Page speed is a priority for the overall user experience, and it’s also one of the hundreds of SEO ranking factors.
When someone lands on our site, we only have a few seconds to grab their attention and convince them to hang around and not bounce. Quality content and a good-looking design are important, but if our page loads slowly, we could lose people before they even get a chance to see our content.
According to Kissmetrics, nearly half of web users expect a site to load in two seconds or less, and they tend to abandon sites that don’t load within three seconds. A total of 79% of online shoppers who have trouble with site performance won’t return to the site to buy again and about 44% of them would tell a friends if they had a poor experience shopping online.
Fast page speed will give visitors confidence in our service
While site speed is one of more than 200 signals Google uses to determine search rankings, and fewer than 1% of search queries are affected by the site speed signal, it’s conversions that you need to worry about. A fast site will give your visitors confidence in your product or service and convince them to hand over their cash. So we head over to Google PageSpeed Insights, because that’s what all the articles tell us to do, and enter your URL. We’ll be presented with a grade and a list of recommendations from Google and at that point, we might be dismayed:
- What are all these red and orange warnings?

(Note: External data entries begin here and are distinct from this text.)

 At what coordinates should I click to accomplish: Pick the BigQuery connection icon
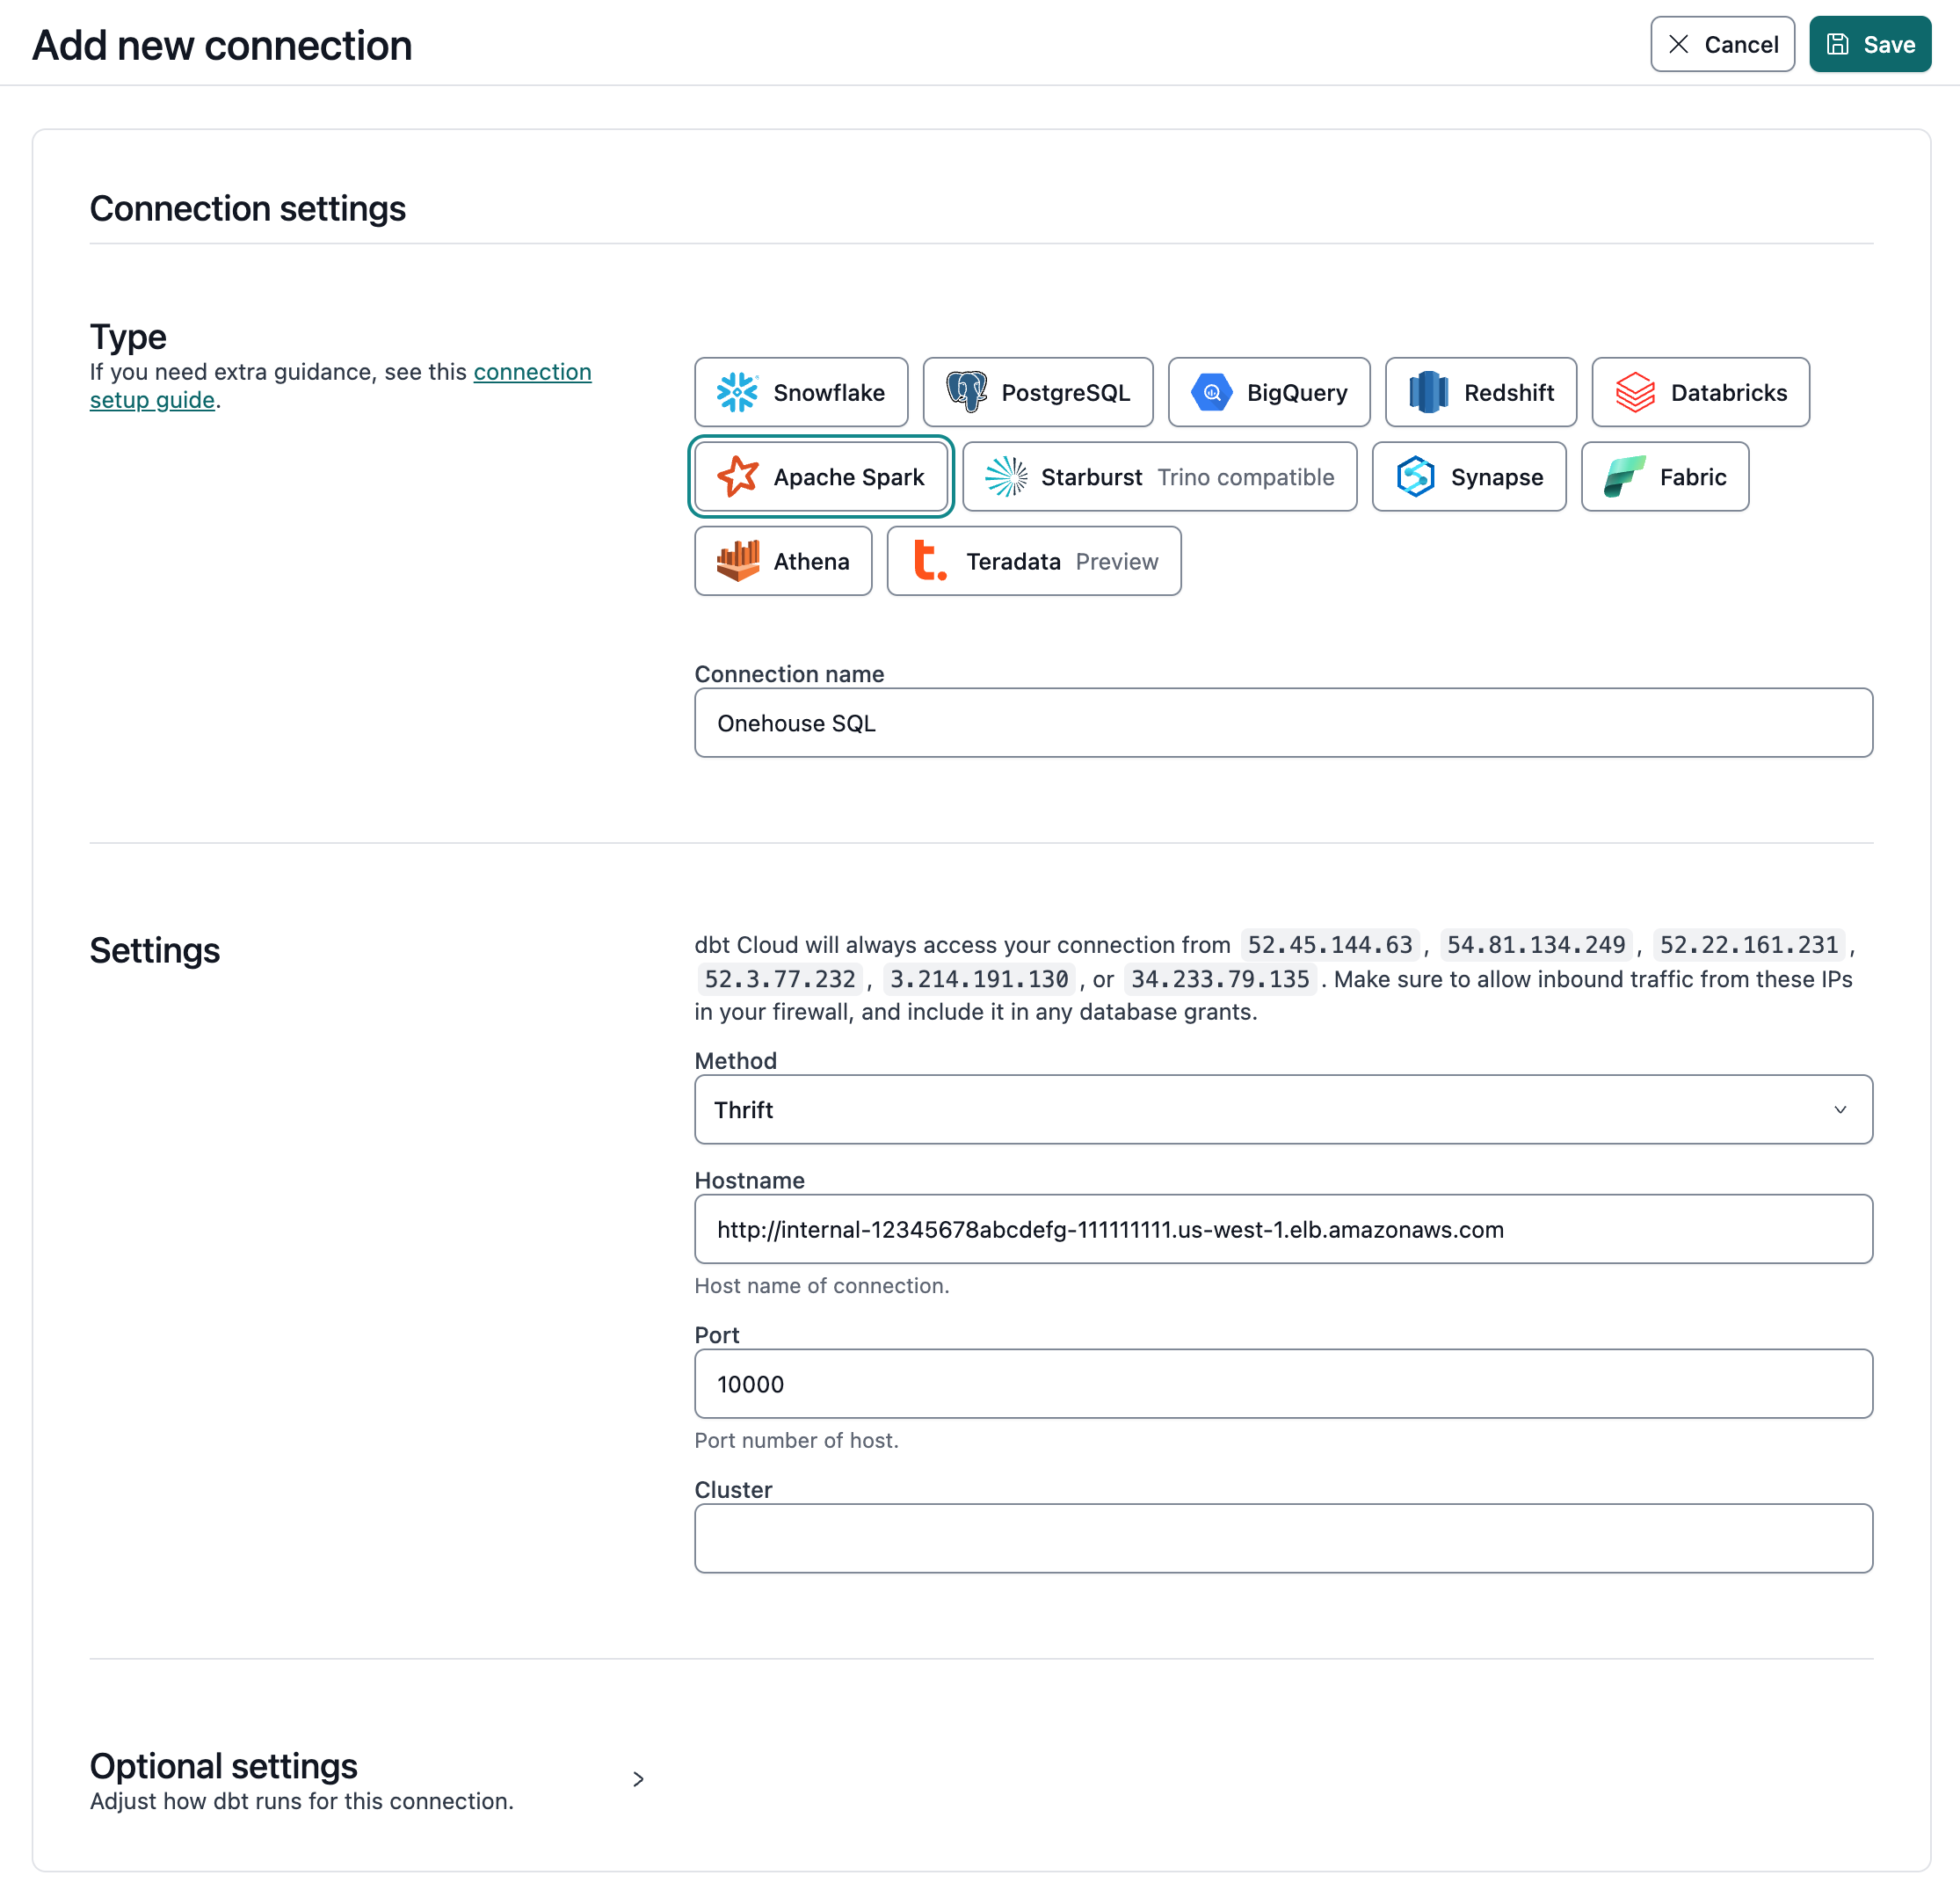[x=1211, y=392]
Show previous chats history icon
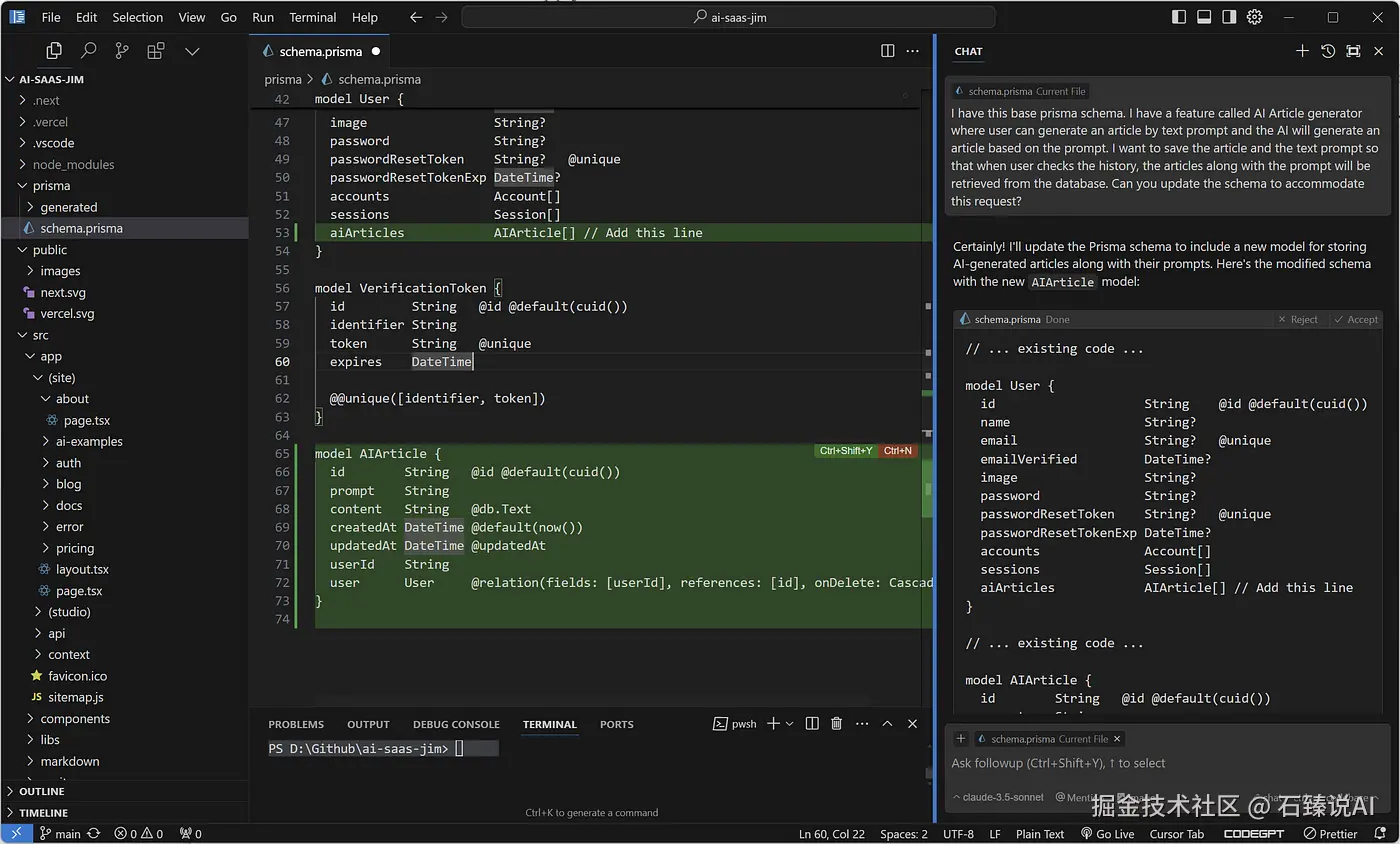This screenshot has width=1400, height=844. (1328, 51)
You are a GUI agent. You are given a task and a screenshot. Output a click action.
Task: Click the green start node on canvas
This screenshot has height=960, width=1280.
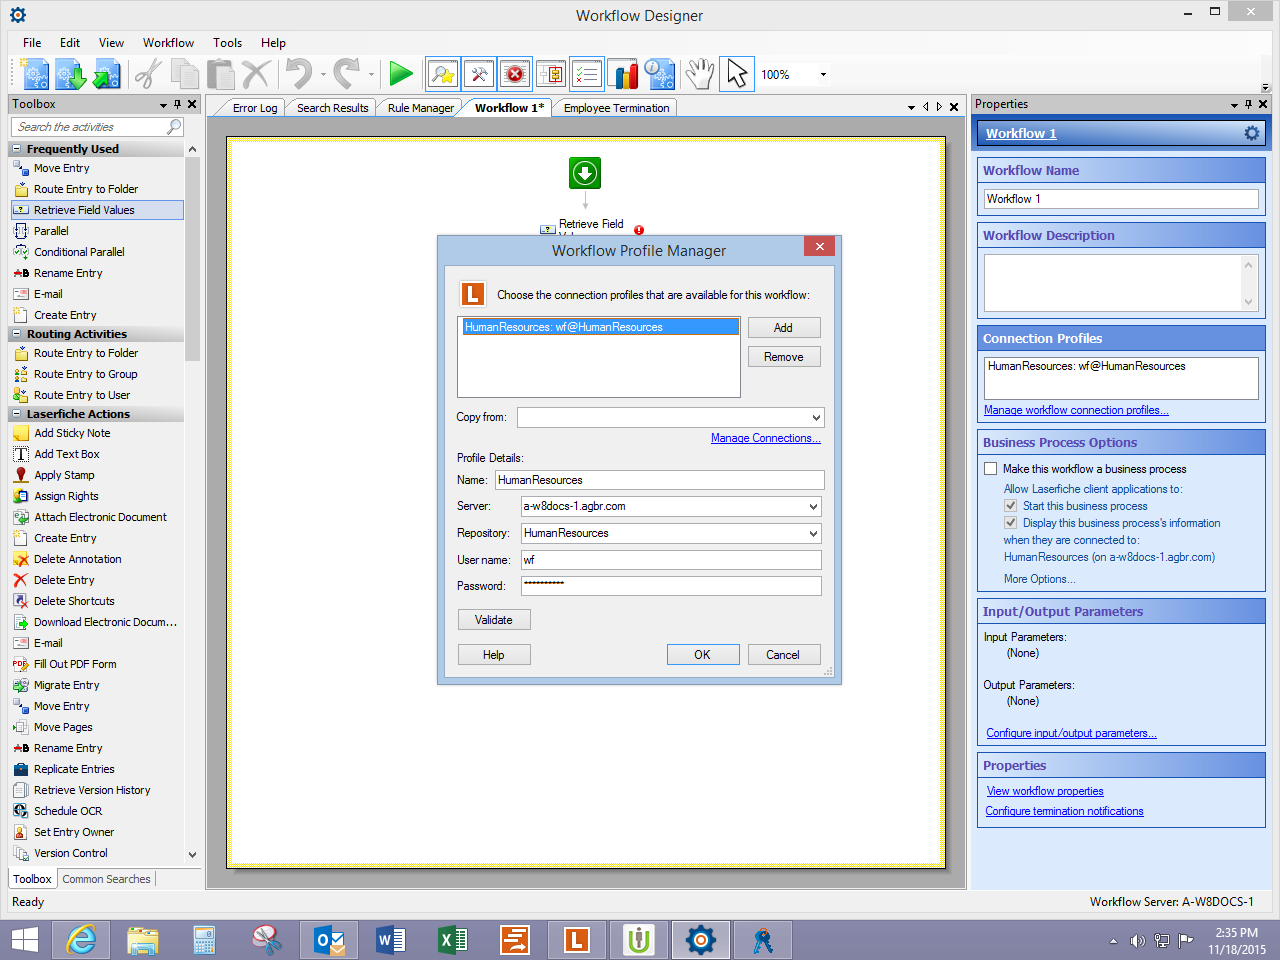[585, 173]
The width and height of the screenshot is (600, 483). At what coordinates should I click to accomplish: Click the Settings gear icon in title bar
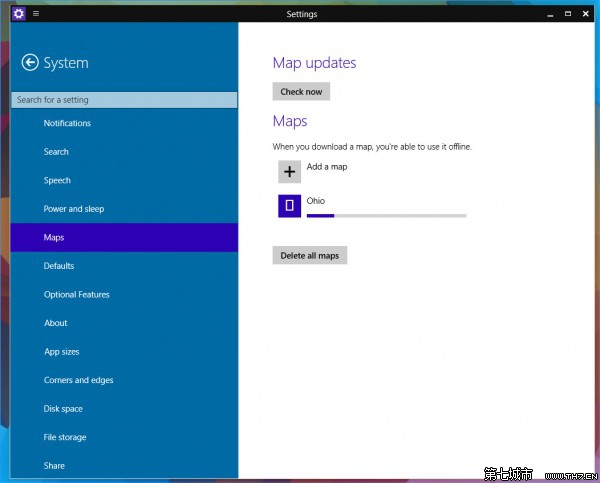18,14
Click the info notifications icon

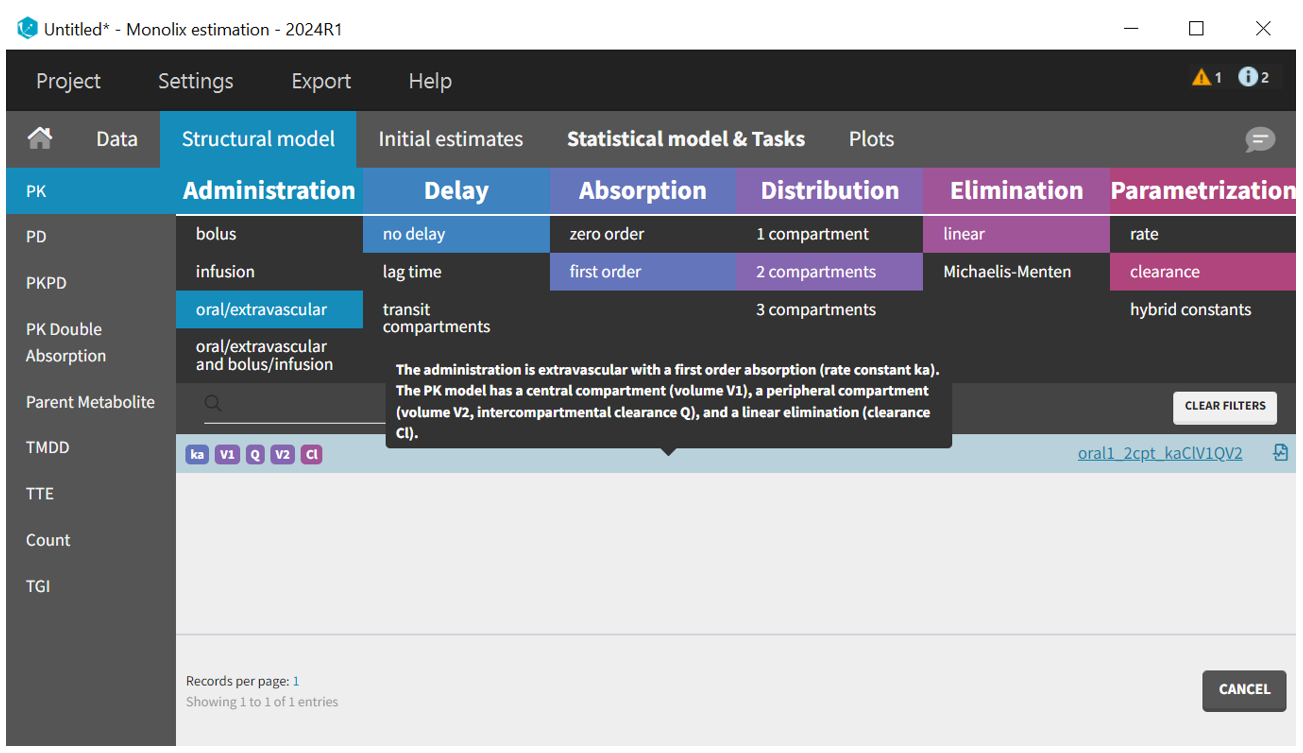point(1248,77)
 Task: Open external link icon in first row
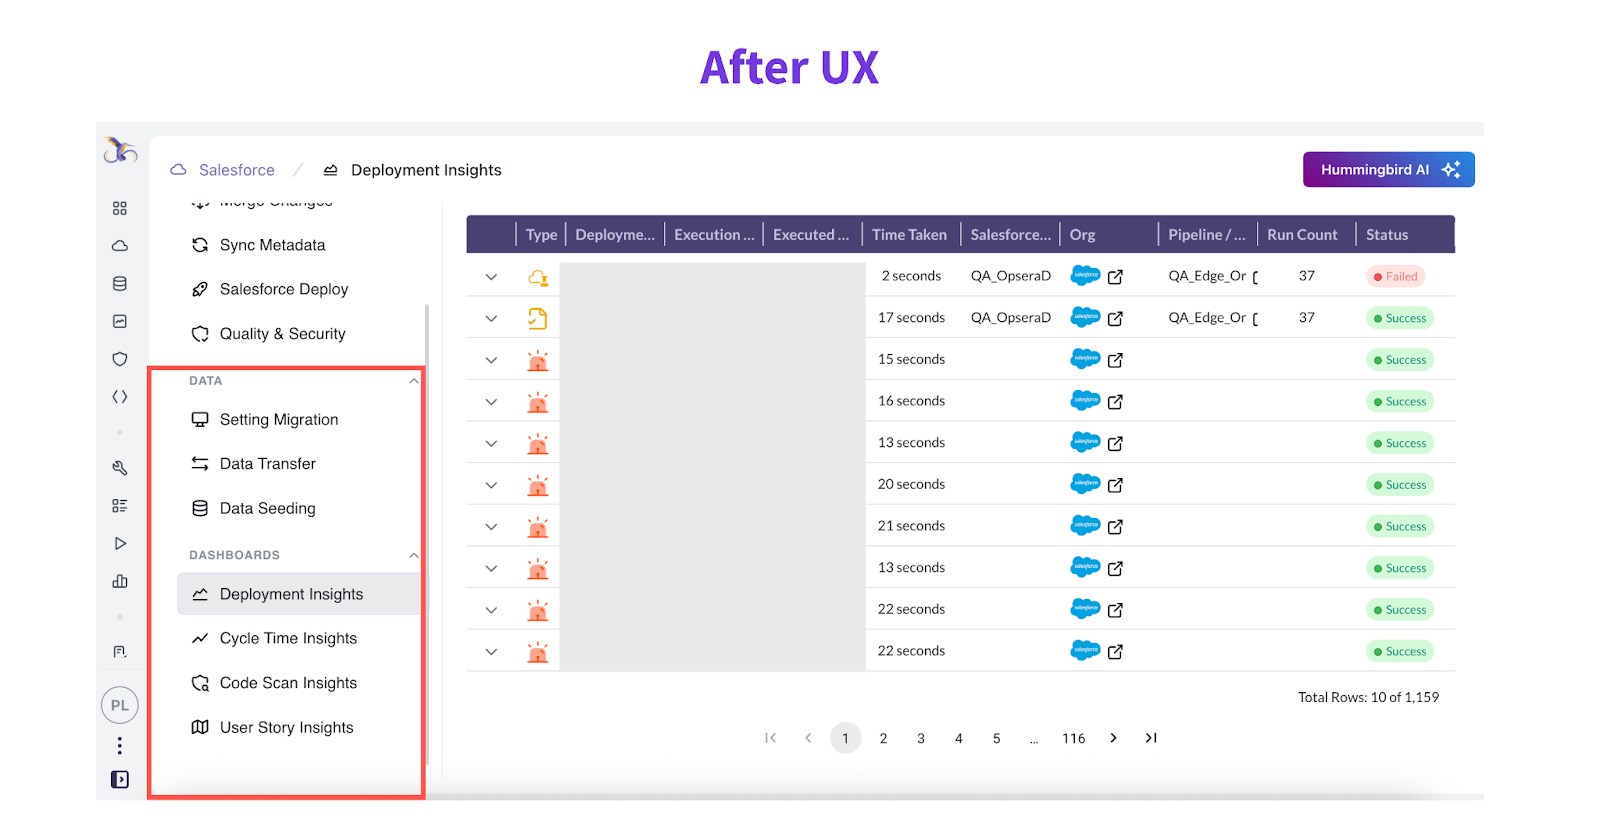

- Why isn’t my grade higher?
- What do all these recommendations mean?
After adding caching to our site, we might be expecting that our PageSpeed grade will be near-perfect. Or we’ll look at the recommendations and wonder why our caching plugin hasn’t fixed them all, automatically. A lot of customers ask us why their PageSpeed grade isn’t higher, or they assume that because it didn’t increase a lot, it must mean we are not making their site faster. The simple truth is this: “Your Google PageSpeed score does not matter!”
Page speed, the loading time of your site is the most important metric. This is what counts for user experience and for SEO. When the Google bot crawls your site, it cannot see your “grade”, only your speed.
Google PageSpeed does not actually measure the speed of your site
Google’s PageSpeed grade is not actually an indicator of speed. We like to use Pingdom Tools to measure the load time.
Chasing A Grade Is A Waste of Time
No site gets a perfect grade, in fact it’s pretty much impossible to achieve, and since it doesn’t correlate to speed, why bother? If we try an attain a perfect grade, by implementing all the suggestions Google PageSpeed makes, we will lose our sanity pretty quickly.
We cannot take too literally all of the suggestions from Google PageSpeed because sometimes they are unrealistic or impossible. For example, it may tell us to minify or add expiry headers to a file that is not hosted on our website. This is impossible, for example, only Facebook and Google themselves can add browser caching to these files.
What is page speed good for?
Google PageSpeed can be helpful as long as we don’t treat it as the be-all, end-all. Sometimes it can alert us to problem areas on our site that we can address. For example, it might alert us to the fact that our content is not being GZIP-ed. We add the rules for GZIP by default so if PageSpeed gives us a warning, this might be a sign our server does not have it activated. Or it might alert us that we have too many large images which could be compressed.
This is a good recommendation which we can actually act on. So it’s best to look at PageSpeed as one of several tools in our arsenal that might provide some pointers, but our goal should always be to improve our actual speed, not our “PageSpeed” grade.